From table 5, the values of capacitor on the receiver side is higher for single layer when compared to double and triple layer for all the three coil structures (circular, square and rectangular). Since the capacitor on the receiver side should be placed inside the body its value should be lower, so double and triple layers are preferred whose receiver side capacitor value is lower than single layer. Further, triple layer structure makes the design complex and also the parameter values of double and triple layer configurations for each coil structure (circular, square and rectangular) are almost similar with slight difference. So, double layer is investigated for the application. The values of compensation parameters of rectangular and square coil configuration for double layer structure are higher than circular coil configuration which increases the size and cost. So of the different coil structures circular coil is preferred. By simulating the proposed network in LTspice with the parameter values mentioned in Table 5 for circular, square and rectangular coil structures in different layer configurations are listed in Table 6 .
Comparison of output voltages and currents of circular, square and rectangular coils in different layer configurations
From the simulation results of the proposed network, required power output for the application is met by double and triple layer configuration of circular and square coil structures. Since the power requirement is met by both double and triple layer structures of circular and square configuration double layer structure is chosen to reduce the design complexity. Circular coils are preferred over square coils because they have uniform flux distribution and lower compensation parameter value.

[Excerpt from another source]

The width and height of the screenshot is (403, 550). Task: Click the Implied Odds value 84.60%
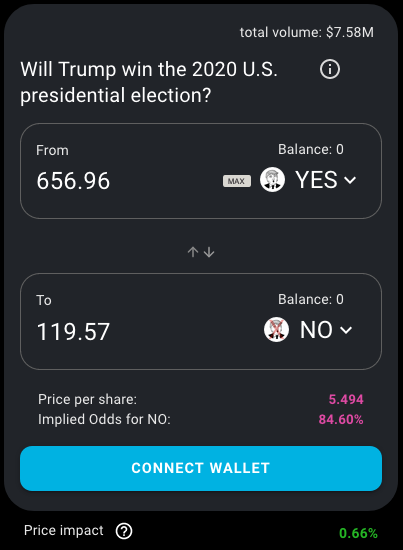click(x=341, y=420)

In this paper, we studied the performance of various coil structures (circular, square and rectangular) in different layer (single, double and triple) configurations of transmitting and receiver coils. From the simulation study of coil structures in ANSYS electronics shows that leakage flux is higher in case of rectangular and square structures than in circular coil structure. Circular coil can be conveniently used in this application as it has less leakage flux, uniform flux distribution and high tolerance to misalignment in horizontal direction. Double layer configuration is suitable to achieve required amount of voltage to charge the ICD. In Single layer, compensation parameters values have been increased which increases the size and cost. Triple layer configuration makes the design more complex. However, large number of layer in the receiver unit is not recommendable in biomedical applications.